(Stored data entries)
------------------------

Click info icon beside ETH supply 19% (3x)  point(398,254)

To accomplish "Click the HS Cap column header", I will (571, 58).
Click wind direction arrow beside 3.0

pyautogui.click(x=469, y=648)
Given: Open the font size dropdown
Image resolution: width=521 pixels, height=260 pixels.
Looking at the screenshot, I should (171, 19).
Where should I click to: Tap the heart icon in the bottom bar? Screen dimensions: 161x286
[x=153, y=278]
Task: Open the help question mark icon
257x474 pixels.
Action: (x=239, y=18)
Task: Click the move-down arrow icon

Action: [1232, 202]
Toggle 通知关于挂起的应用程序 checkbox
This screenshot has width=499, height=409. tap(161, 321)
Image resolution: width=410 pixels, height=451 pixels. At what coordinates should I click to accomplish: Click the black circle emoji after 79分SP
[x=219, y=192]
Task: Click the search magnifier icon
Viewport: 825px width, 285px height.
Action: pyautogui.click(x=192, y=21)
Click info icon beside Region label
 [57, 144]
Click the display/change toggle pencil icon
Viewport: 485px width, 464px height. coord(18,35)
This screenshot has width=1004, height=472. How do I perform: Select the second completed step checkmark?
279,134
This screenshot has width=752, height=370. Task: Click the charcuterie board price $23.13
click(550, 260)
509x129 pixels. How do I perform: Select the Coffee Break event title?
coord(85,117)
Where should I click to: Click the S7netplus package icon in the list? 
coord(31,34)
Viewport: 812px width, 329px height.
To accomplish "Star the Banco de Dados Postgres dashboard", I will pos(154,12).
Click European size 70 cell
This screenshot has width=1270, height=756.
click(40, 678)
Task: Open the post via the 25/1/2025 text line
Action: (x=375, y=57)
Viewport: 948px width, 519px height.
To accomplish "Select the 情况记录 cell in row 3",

------------------------

→ **PROBLEM TO WORK ON**: All entries above need to be copied verbatim.

→ **ANSWER SPACE**:
Click info icon beside ETH supply 19% (3x)  point(398,254)

To accomplish "Click the HS Cap column header", I will (571, 58).
Click wind direction arrow beside 3.0

pyautogui.click(x=469, y=648)
Given: Open the font size dropdown
Image resolution: width=521 pixels, height=260 pixels.
Looking at the screenshot, I should (171, 19).
Where should I click to: Tap the heart icon in the bottom bar? Screen dimensions: 161x286
[x=153, y=278]
Task: Open the help question mark icon
257x474 pixels.
Action: (x=239, y=18)
Task: Click the move-down arrow icon

Action: [1232, 202]
Toggle 通知关于挂起的应用程序 checkbox
This screenshot has width=499, height=409. tap(161, 321)
Image resolution: width=410 pixels, height=451 pixels. At what coordinates should I click to accomplish: Click the black circle emoji after 79分SP
[x=219, y=192]
Task: Click the search magnifier icon
Viewport: 825px width, 285px height.
Action: pyautogui.click(x=192, y=21)
Click info icon beside Region label
 [57, 144]
Click the display/change toggle pencil icon
Viewport: 485px width, 464px height. coord(18,35)
This screenshot has width=1004, height=472. How do I perform: Select the second completed step checkmark?
279,134
This screenshot has width=752, height=370. Task: Click the charcuterie board price $23.13
click(550, 260)
509x129 pixels. How do I perform: Select the Coffee Break event title?
coord(85,117)
Where should I click to: Click the S7netplus package icon in the list? 
coord(31,34)
Viewport: 812px width, 329px height.
To accomplish "Star the Banco de Dados Postgres dashboard", I will pos(154,12).
Click European size 70 cell
This screenshot has width=1270, height=756.
click(40, 678)
Task: Open the post via the 25/1/2025 text line
Action: (x=375, y=57)
Viewport: 948px width, 519px height.
To accomplish "Select the 情况记录 cell in row 3",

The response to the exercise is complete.